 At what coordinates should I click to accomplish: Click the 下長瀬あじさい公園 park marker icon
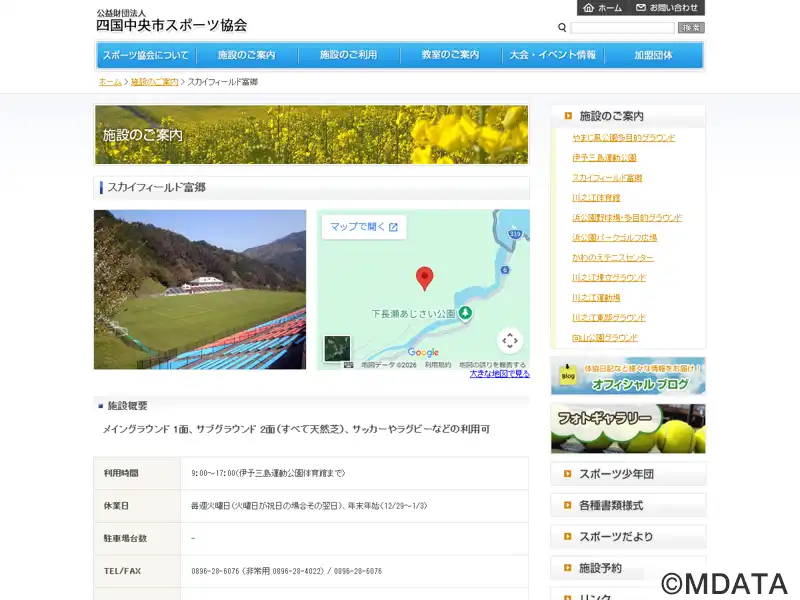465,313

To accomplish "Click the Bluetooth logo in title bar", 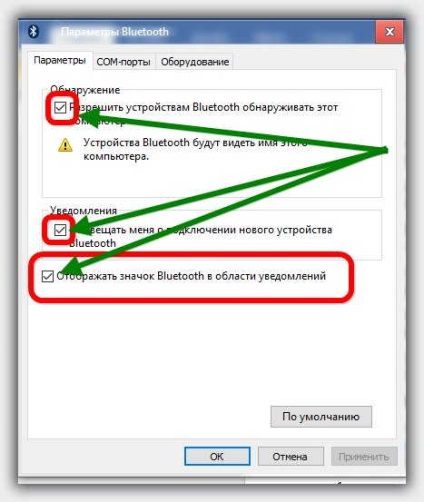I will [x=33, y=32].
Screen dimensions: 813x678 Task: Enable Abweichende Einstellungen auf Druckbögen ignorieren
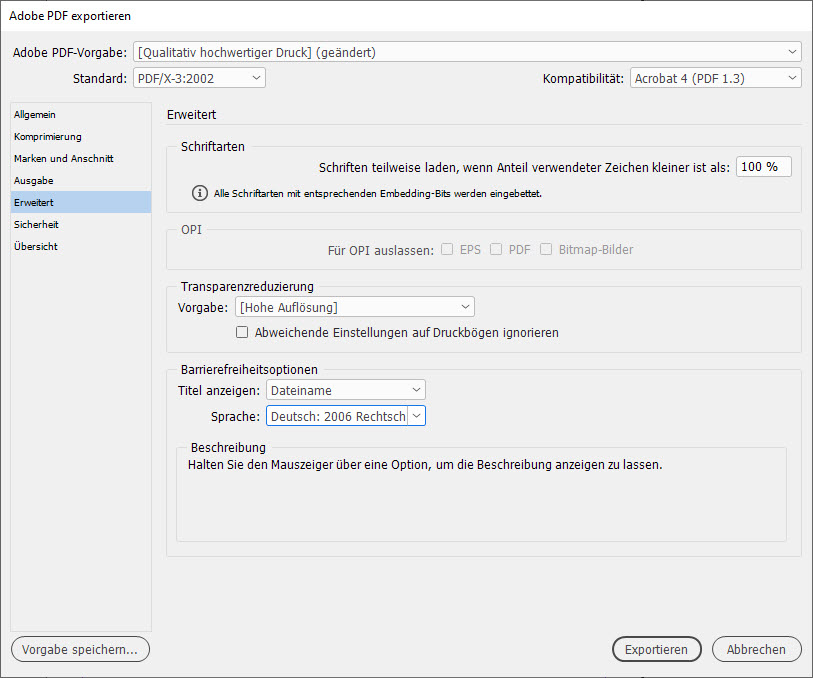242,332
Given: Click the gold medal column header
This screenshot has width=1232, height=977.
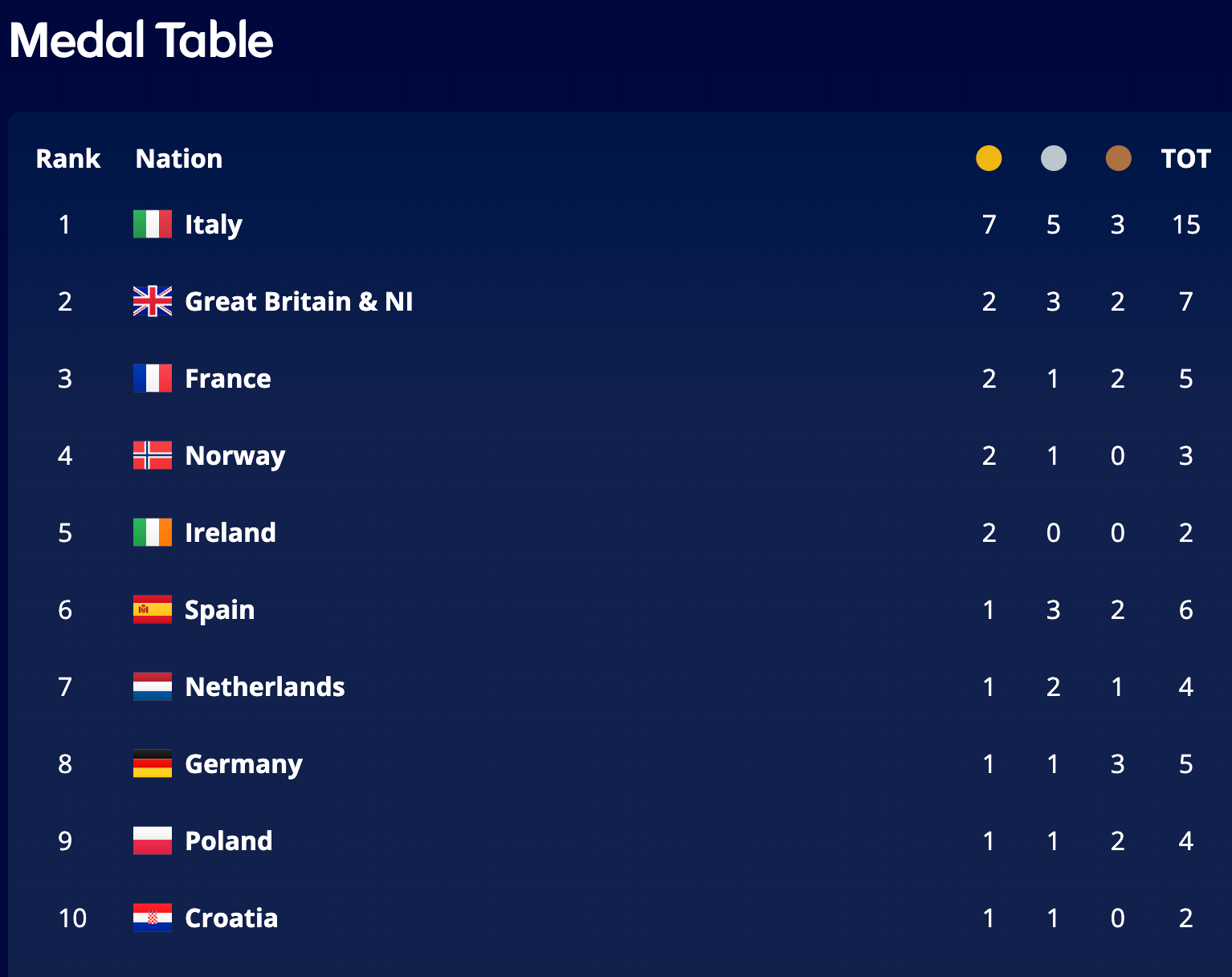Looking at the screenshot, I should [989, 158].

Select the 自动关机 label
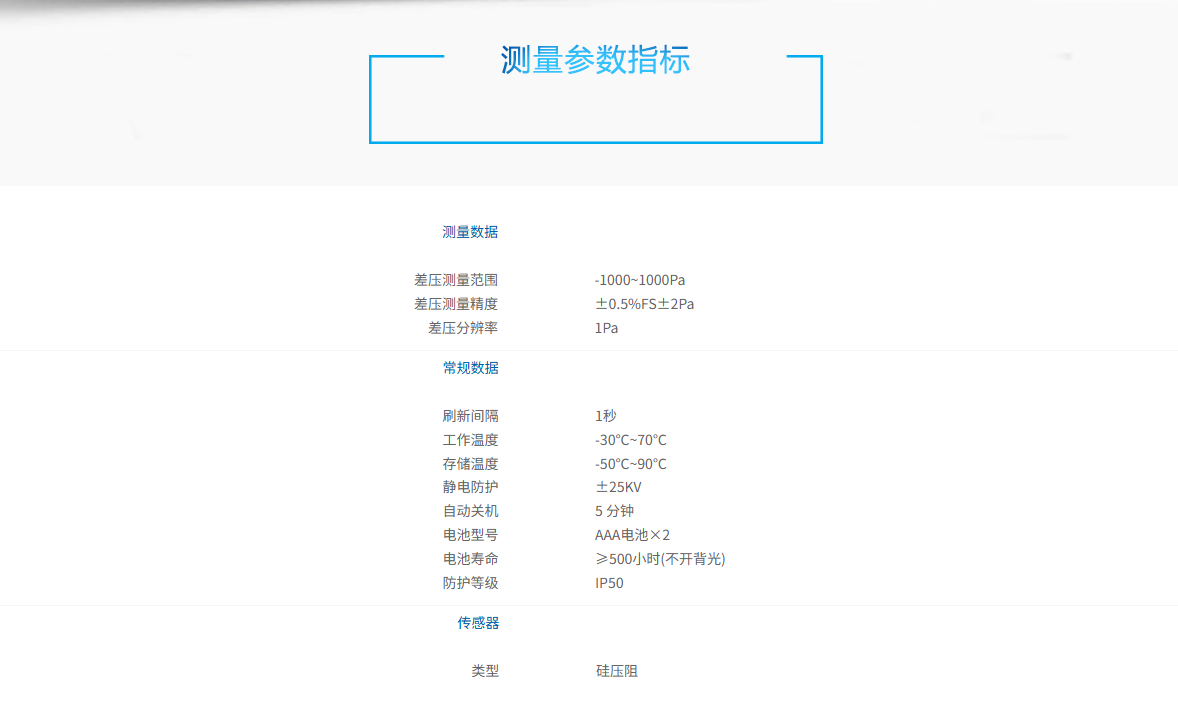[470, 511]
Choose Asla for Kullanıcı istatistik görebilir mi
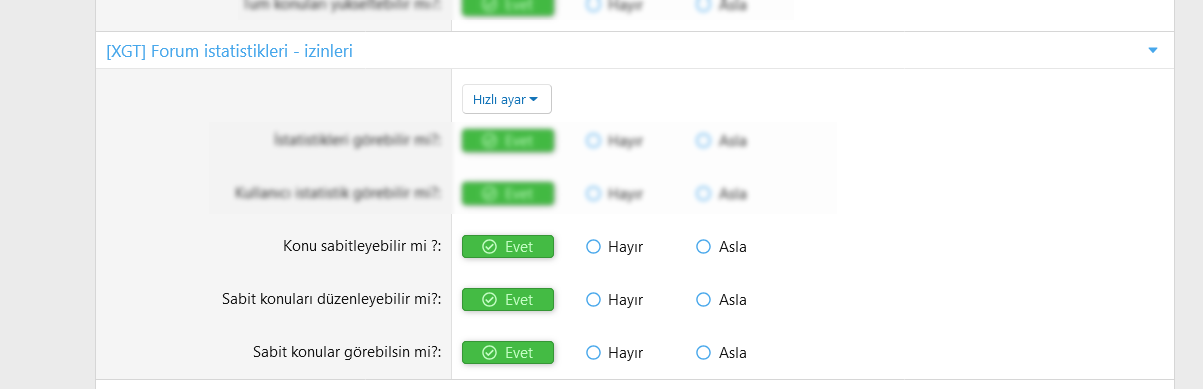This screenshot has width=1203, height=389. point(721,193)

* * *

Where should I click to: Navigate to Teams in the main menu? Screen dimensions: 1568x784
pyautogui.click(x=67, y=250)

...

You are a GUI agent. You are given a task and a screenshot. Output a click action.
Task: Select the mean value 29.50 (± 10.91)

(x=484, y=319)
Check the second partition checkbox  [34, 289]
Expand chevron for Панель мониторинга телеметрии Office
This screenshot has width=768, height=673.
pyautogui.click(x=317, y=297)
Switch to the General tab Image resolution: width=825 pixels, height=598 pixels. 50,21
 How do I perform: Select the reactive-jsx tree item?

● **Aim of the task**: Search the listing above for the lines with "You are a GUI" and "How do I perform: Select", then output those lines and all lines between them exactly.

● **Response**:
You are a GUI agent. You are given a task and a screenshot. Output a click action.
Task: Select the mean value 29.50 (± 10.91)

(x=484, y=319)
Check the second partition checkbox  [34, 289]
Expand chevron for Панель мониторинга телеметрии Office
This screenshot has width=768, height=673.
pyautogui.click(x=317, y=297)
Switch to the General tab Image resolution: width=825 pixels, height=598 pixels. 50,21
 How do I perform: Select the reactive-jsx tree item?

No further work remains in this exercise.